An increased risk of cognitive and emotional problems threaten late-preterm babies born between 34 and 36 weeks.
The findings held up even when the researchers accounted for the mother's IQ and other demographic measures known to affect the risk of these problems.
While late-preterm births (full-term pregnancies last at least 37 weeks) have been associated with such problems before, the study by researchers at the Michigan State University represented one of the most rigorous looks at the issue by accounting for other potential causes.
"Previous studies reveal that babies born a little early are at-risk for short-term medical problems and possibly long-term behavioural and cognitive problems," said study researcher Nicole Talge.

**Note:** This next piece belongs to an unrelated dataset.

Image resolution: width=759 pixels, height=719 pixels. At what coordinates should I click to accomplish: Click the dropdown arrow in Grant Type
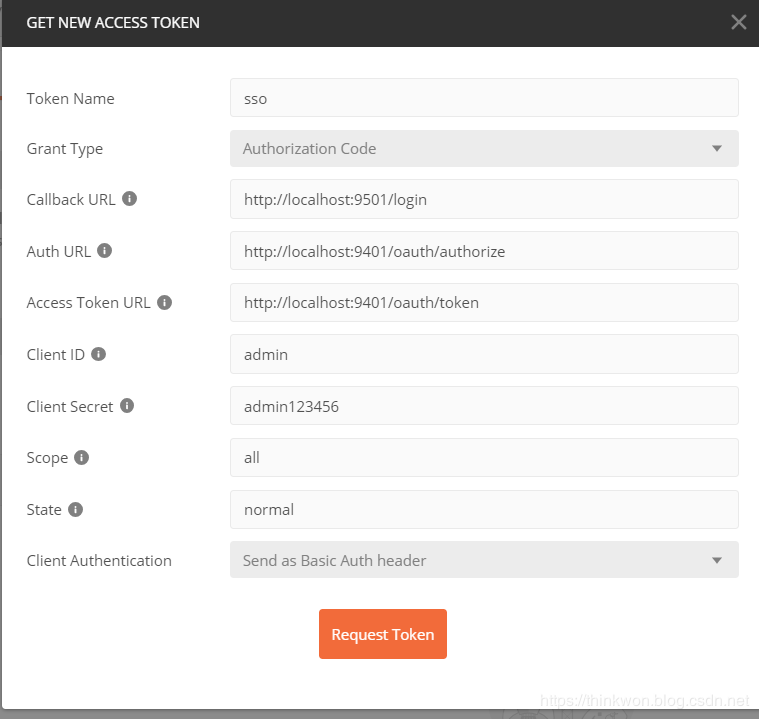[x=716, y=149]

"We wanted to look at a diverse population of children and take into account important factors such as maternal IQ and birth weight for gestational age; do the previously reported associations still hold up?" he added.

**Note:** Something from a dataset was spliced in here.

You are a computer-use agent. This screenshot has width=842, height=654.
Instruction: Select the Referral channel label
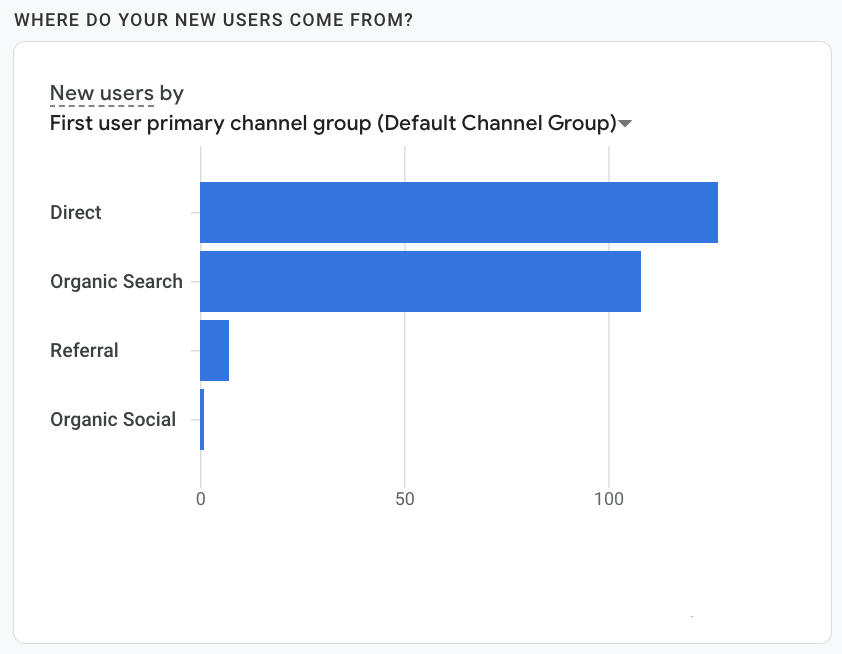tap(84, 350)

"We found late-preterm babies are between two and three times more likely at age 6 to have lower IQs, as well as higher levels of attention problems and symptoms of anxious, withdrawn behaviour," said Talge.
The researchers said that not all babies born at the late-preterm stage have problems, and further research is needed into the factors contributing to the increase in problems.
The researchers analyzed data on babies born between 1983 and 1985 in urban and suburban areas of southeast Michigan and compared it with data collected when the children reached age 6.
For each late-preterm baby analyzed, a full-term counterpart was randomly identified as part of a control group, taking into account birth weight for gestational age.
"Children born late-preterm exhibited lower levels of cognitive performance and higher levels of behavioural problems at the age of 6 even after accounting for socio-economic factors and maternal IQs," said Talge.
The researchers said that the increased risk was found at age 6 and since children were still developing at that age, it was important to see if and how these associations persisted later in life.
The research is published in the current edition of the journal Pediatrics.